Augmented reality or ‘AR’ is the name given to technologies that enhance our experience of the real world by providing computer-generated sensory information (most often visual or auditory), overlaying virtual objects into our real-world environment for example, or creating real-time interactions with people, places and things that aren’t physically present.
This technology is closely related to VR or virtual reality, which you may know from various viral videos of people being scared half to death whilst wearing rectangular goggles—whereas with VR the user is completely immersed into a world which is entirely virtual, AR offers a blended, interwoven, yet still immersive alternative. Perhaps the most widely used example of AR is the popular Pokémon Go app, which started a huge craze when it was released as it allowed users to get out on their feet and experience their usual, familiar environments whilst interacting with computer-generated Pokémon in real time through their mobile phones. This was the first truly widespread example of people incorporating AR into their everyday lives, and it is still widely used and vastly popular across the globe today—so we know that AR works for entertainment purposes. But what about more practical applications such as education?
There is a huge amount of potential for AR to assist in teaching and learning, particularly when it comes to language learning. This is because AR can help us to gain tacit or implicit knowledge far better than any textbook can—just as we know that holding a conversation with a native speaker is far more enriching and lights up more areas of the brain than a gap-fill exercise, we know that AR can operate similarly as it allows learners to experience what they are learning in a real-time, interactive, and immersive way. AR has already been used with some success to aid language learning—examples of how this might work include the ability to see annotations of real-world objects, people and places translated into multiple languages simultaneously, or conversation prompts given in real time to assist with in-person interactions. 3D models that can be explored interactively in multiple languages are also a great resource, as is the kind of 3D virtual avatar seen in apps such as Mondly—having a virtual ‘native’ speaker to respond and give feedback in real time with virtual visual cues and quick corrections is a great help to learners who are building their confidence to speak in other languages.
Indeed, there has been a great deal of research undertaken since these technologies have emerged which suggests that the 3D, immersive elements of AR in particular can be a great memory aid—the virtual environments and models provided by AR can be compared to the ‘mind palace’ technique used by many memory artists to store huge amounts of information in the long-term memory. We know that having 3D, multi-sensory data alongside information helps us to hold on to it for longer—the use of AR to teach vocabulary embedded in time and space, for example, seems to make use of this fact. Studies also show that AR can be a great tool for facilitating interaction with others, particularly building confidence to speak in the target language—the use of new and engaging technologies is also being favoured more and more for younger students, who as digital natives are psychologically trained to expect and respond to a greater deal of stimulation than students of the past.

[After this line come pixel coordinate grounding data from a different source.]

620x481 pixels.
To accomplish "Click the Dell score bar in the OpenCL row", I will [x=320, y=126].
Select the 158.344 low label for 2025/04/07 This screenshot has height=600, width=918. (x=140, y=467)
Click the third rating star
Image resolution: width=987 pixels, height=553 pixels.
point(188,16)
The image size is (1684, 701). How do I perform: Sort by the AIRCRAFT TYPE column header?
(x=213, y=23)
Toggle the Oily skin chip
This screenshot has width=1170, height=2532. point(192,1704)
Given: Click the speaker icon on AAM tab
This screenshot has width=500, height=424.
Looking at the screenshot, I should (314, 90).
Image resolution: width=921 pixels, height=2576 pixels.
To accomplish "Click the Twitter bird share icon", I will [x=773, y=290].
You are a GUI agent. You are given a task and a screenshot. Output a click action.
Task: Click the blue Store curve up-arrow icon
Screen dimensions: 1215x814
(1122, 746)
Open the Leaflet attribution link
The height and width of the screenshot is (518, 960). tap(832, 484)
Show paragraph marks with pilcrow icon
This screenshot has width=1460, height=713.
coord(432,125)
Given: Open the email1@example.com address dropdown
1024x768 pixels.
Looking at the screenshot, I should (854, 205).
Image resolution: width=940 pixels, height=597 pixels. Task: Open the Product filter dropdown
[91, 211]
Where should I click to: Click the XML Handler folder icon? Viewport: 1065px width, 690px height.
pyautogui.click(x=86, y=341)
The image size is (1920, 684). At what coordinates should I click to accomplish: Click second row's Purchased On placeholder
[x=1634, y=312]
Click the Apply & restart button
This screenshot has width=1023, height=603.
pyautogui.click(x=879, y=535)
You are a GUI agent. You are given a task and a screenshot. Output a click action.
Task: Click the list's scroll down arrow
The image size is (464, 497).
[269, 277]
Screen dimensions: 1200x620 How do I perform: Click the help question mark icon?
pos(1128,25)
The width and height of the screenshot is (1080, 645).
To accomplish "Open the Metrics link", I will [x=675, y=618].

More generally, research shows that students show more motivation, higher levels of engagement and satisfaction in their learning and ultimately achieve more highly after experiencing AR supported learning. But there are risks to any kind of dependence on nascent technologies—while the research published in the last seven or so years does show that AR can have a positive impact in the classroom, the disadvantages and challenges have also been made clear. There is a sustained resistance in the teaching community to the use of complex technologies which are difficult to set up and manage— technological difficulties and limited technological understanding/knowledge is cited over and over as a barrier to integrating AR more deeply into educational settings. There are also fears around the ways that AR learning might increase the cognitive load placed on students, and ultimately cause them to struggle to retain the right information later down the line. As previously mentioned, younger generations of learners expect a more stimulating, fast-paced approach. They get bored easily and are quick to move on to more interesting or engaging activities—this is something which can work in the teacher’s favour when using technologies such as AR, but there is a risk that the technology itself becomes a distraction that gets in the way of true learning.
The AR4EFL project hopes to further investigate ways of facilitating teachers and trainers to use AR technologies in a way that greater serves them, and ultimately their students—with a view to transforming the way that primary age students learn foreign languages, the project will design, test and publish a new innovative education package with both students and teachers in mind.